**Provided records**
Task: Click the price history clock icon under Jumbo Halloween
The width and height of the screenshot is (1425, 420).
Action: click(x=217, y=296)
==
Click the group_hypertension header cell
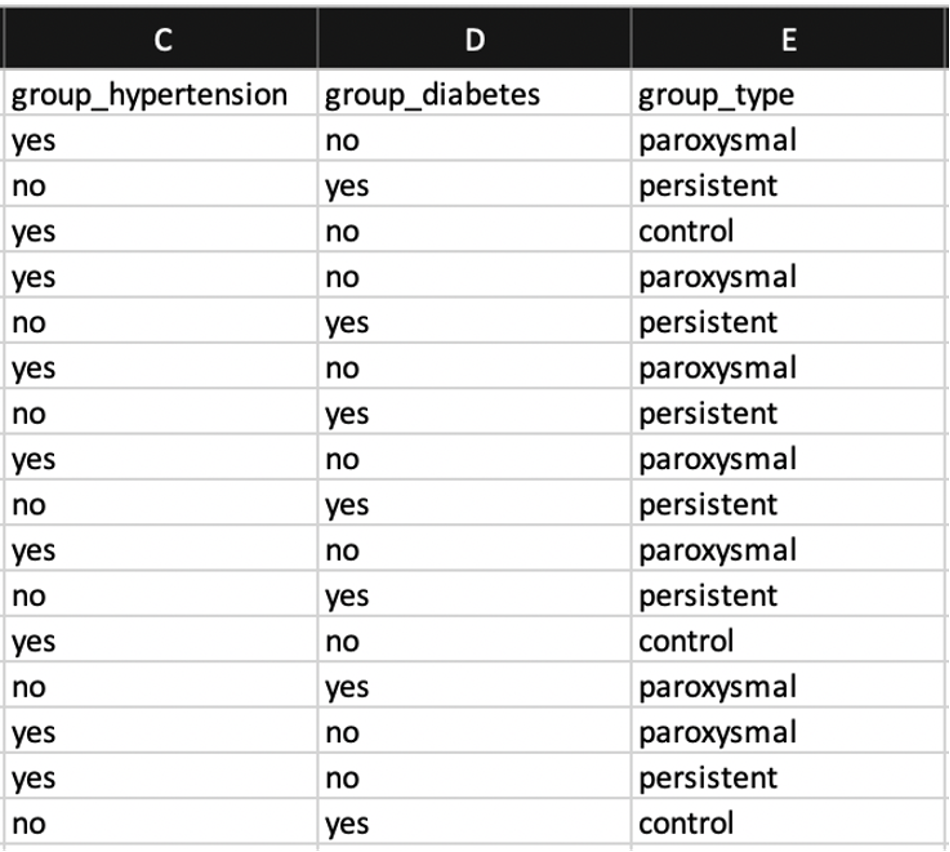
--
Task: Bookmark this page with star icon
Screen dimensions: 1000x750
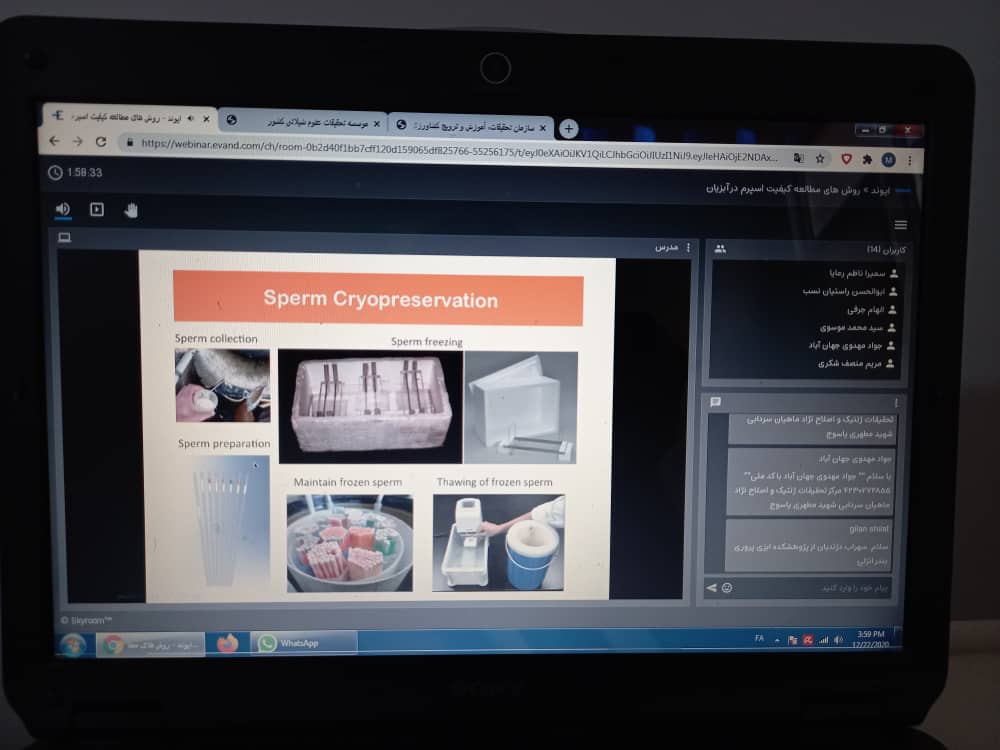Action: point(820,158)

**What is required**
Collect the complete line wherever the string "icon" appears in the records.

**Exercise response**
Task: Click the price history clock icon under Jumbo Halloween
Task: Bookmark this page with star icon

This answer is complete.